+++ DATA LISTING +++

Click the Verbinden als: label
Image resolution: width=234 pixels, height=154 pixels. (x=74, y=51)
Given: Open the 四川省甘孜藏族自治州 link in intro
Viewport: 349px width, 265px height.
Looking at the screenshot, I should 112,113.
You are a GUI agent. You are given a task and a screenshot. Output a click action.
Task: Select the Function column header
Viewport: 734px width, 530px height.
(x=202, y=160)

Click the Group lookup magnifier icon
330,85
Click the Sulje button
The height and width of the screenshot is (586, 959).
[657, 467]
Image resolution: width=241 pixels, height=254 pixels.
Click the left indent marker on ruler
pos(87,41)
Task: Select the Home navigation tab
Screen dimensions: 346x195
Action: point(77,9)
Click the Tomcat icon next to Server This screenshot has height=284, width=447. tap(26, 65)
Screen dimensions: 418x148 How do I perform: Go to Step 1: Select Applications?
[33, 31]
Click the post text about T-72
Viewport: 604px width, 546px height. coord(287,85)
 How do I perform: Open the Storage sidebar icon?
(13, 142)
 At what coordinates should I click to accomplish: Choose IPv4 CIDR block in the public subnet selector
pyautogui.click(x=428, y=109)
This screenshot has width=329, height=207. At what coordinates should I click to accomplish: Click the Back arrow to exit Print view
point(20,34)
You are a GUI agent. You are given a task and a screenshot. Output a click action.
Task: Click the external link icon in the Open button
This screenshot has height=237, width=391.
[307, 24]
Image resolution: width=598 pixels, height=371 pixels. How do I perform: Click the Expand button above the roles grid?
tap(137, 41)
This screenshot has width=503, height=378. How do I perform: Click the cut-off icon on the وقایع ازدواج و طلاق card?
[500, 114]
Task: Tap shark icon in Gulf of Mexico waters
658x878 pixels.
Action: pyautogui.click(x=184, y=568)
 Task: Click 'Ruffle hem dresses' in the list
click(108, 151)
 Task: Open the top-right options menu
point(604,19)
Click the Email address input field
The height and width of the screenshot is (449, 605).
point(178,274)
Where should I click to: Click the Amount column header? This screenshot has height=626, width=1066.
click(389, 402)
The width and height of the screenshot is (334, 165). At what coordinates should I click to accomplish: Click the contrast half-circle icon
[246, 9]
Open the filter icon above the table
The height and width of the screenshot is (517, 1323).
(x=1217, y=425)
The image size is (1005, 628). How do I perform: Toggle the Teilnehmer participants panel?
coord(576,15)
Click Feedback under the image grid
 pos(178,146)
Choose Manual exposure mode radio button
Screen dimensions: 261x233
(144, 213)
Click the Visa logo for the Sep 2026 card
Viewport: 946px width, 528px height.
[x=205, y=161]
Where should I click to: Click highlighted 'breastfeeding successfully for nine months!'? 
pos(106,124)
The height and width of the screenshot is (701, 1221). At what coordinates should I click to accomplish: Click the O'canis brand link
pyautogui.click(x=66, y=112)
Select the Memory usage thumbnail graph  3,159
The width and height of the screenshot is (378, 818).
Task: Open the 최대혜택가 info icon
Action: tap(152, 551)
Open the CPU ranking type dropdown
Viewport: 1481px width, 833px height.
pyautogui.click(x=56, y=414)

+++

WHAT IS ASKED: Reproduce all of the items above word for word, line by line.

ANSWER IN FULL:
Click the Verbinden als: label
Image resolution: width=234 pixels, height=154 pixels. (x=74, y=51)
Given: Open the 四川省甘孜藏族自治州 link in intro
Viewport: 349px width, 265px height.
Looking at the screenshot, I should 112,113.
You are a GUI agent. You are given a task and a screenshot. Output a click action.
Task: Select the Function column header
Viewport: 734px width, 530px height.
(x=202, y=160)

Click the Group lookup magnifier icon
330,85
Click the Sulje button
The height and width of the screenshot is (586, 959).
[657, 467]
Image resolution: width=241 pixels, height=254 pixels.
Click the left indent marker on ruler
pos(87,41)
Task: Select the Home navigation tab
Screen dimensions: 346x195
Action: point(77,9)
Click the Tomcat icon next to Server This screenshot has height=284, width=447. tap(26, 65)
Screen dimensions: 418x148 How do I perform: Go to Step 1: Select Applications?
[33, 31]
Click the post text about T-72
Viewport: 604px width, 546px height. coord(287,85)
 How do I perform: Open the Storage sidebar icon?
(13, 142)
 At what coordinates should I click to accomplish: Choose IPv4 CIDR block in the public subnet selector
pyautogui.click(x=428, y=109)
This screenshot has width=329, height=207. At what coordinates should I click to accomplish: Click the Back arrow to exit Print view
point(20,34)
You are a GUI agent. You are given a task and a screenshot. Output a click action.
Task: Click the external link icon in the Open button
This screenshot has height=237, width=391.
[307, 24]
Image resolution: width=598 pixels, height=371 pixels. How do I perform: Click the Expand button above the roles grid?
tap(137, 41)
This screenshot has width=503, height=378. How do I perform: Click the cut-off icon on the وقایع ازدواج و طلاق card?
[500, 114]
Task: Tap shark icon in Gulf of Mexico waters
658x878 pixels.
Action: pyautogui.click(x=184, y=568)
 Task: Click 'Ruffle hem dresses' in the list
click(108, 151)
 Task: Open the top-right options menu
point(604,19)
Click the Email address input field
The height and width of the screenshot is (449, 605).
point(178,274)
Where should I click to: Click the Amount column header? This screenshot has height=626, width=1066.
click(389, 402)
The width and height of the screenshot is (334, 165). At what coordinates should I click to accomplish: Click the contrast half-circle icon
[246, 9]
Open the filter icon above the table
The height and width of the screenshot is (517, 1323).
(x=1217, y=425)
The image size is (1005, 628). How do I perform: Toggle the Teilnehmer participants panel?
coord(576,15)
Click Feedback under the image grid
 pos(178,146)
Choose Manual exposure mode radio button
Screen dimensions: 261x233
(144, 213)
Click the Visa logo for the Sep 2026 card
Viewport: 946px width, 528px height.
[x=205, y=161]
Where should I click to: Click highlighted 'breastfeeding successfully for nine months!'? 
pos(106,124)
The height and width of the screenshot is (701, 1221). At what coordinates should I click to accomplish: Click the O'canis brand link
pyautogui.click(x=66, y=112)
Select the Memory usage thumbnail graph  3,159
The width and height of the screenshot is (378, 818).
Task: Open the 최대혜택가 info icon
Action: tap(152, 551)
Open the CPU ranking type dropdown
Viewport: 1481px width, 833px height.
pyautogui.click(x=56, y=414)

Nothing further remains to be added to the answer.